Metin bölümü —

Sevgili okurlar,

Yoğun bir çalışma temposu ile geçen bir haftanın sonunda kendime ödül vermek istedim. Ruhsal anlamda kendimi beslemek ve ruhsal anlamda dinlenebilmek için en sık yaptığım aktiviteler, sanatsal etkinlikleri takip etmek, sergilere, sinema ve tiyatrolara gitmek oluyor. İşte tam da böyle bir anda, neşe ile bilet bakarken kendime Hampstead tiyatrosunda bir oyun gözüme ilişti, Luna Gale… Micheal Attenborough’ın yönetmenliğini yapmış olduğu oyunda bir sosyal görevli kadının hayatından bir kesit sunulacaktı. Mutlulukla bileti aldım ve heyecan içinde beklemeye başladım tiyatro gününü..

Kaydedilen veriler —
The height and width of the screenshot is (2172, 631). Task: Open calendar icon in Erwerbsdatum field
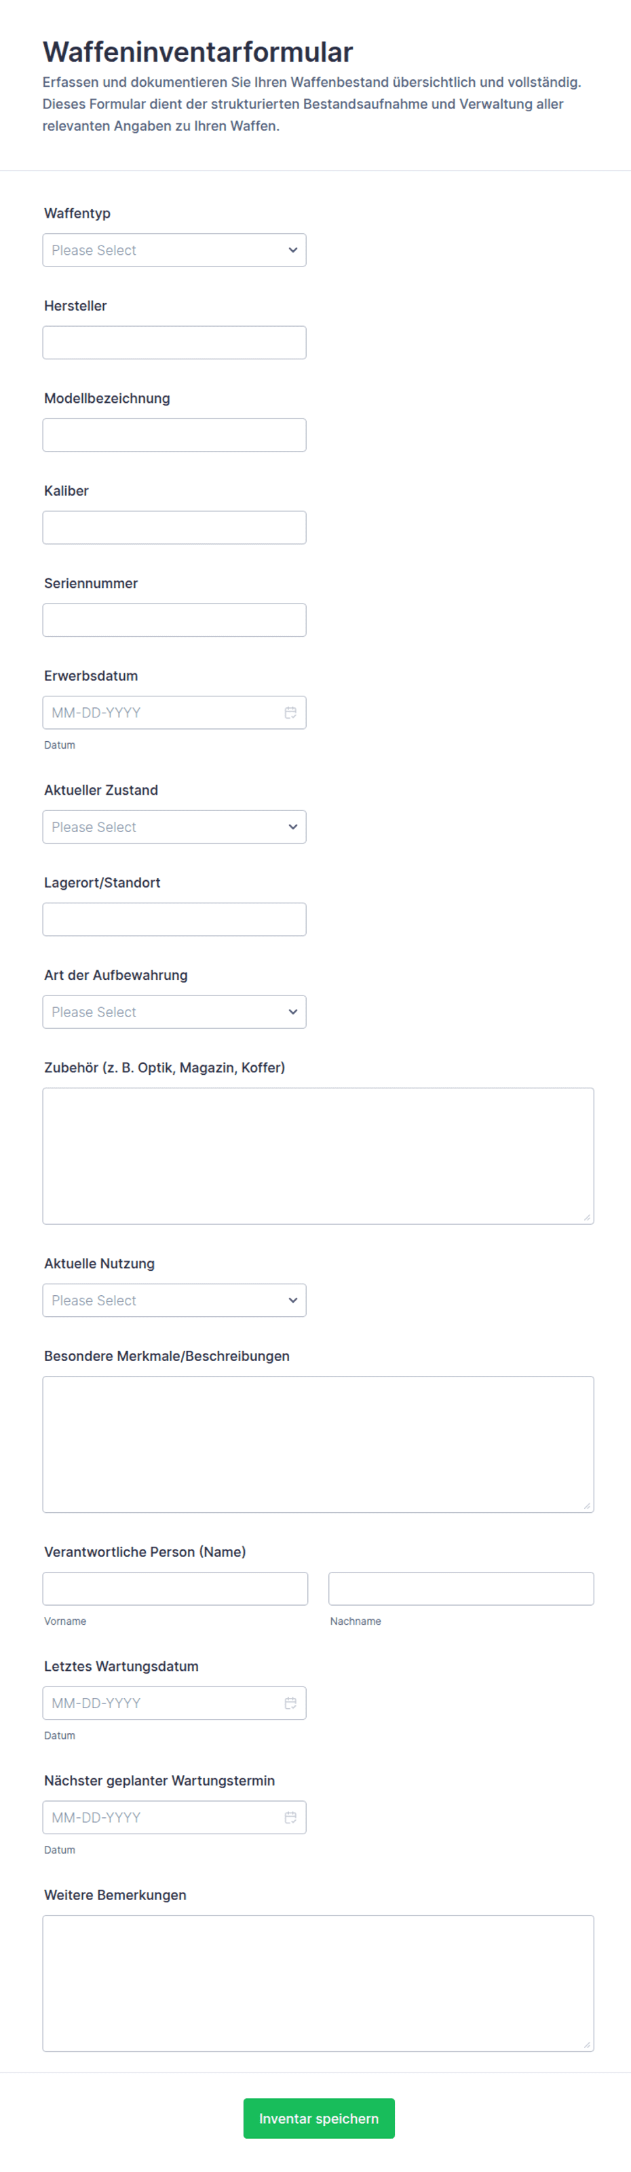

Görevin kapsamı — Tiyatro gezisini anlatan metne göre Luna Gale oyununu kim yönetmiş?

Çözüm aşağıda — Micheal Attenborough.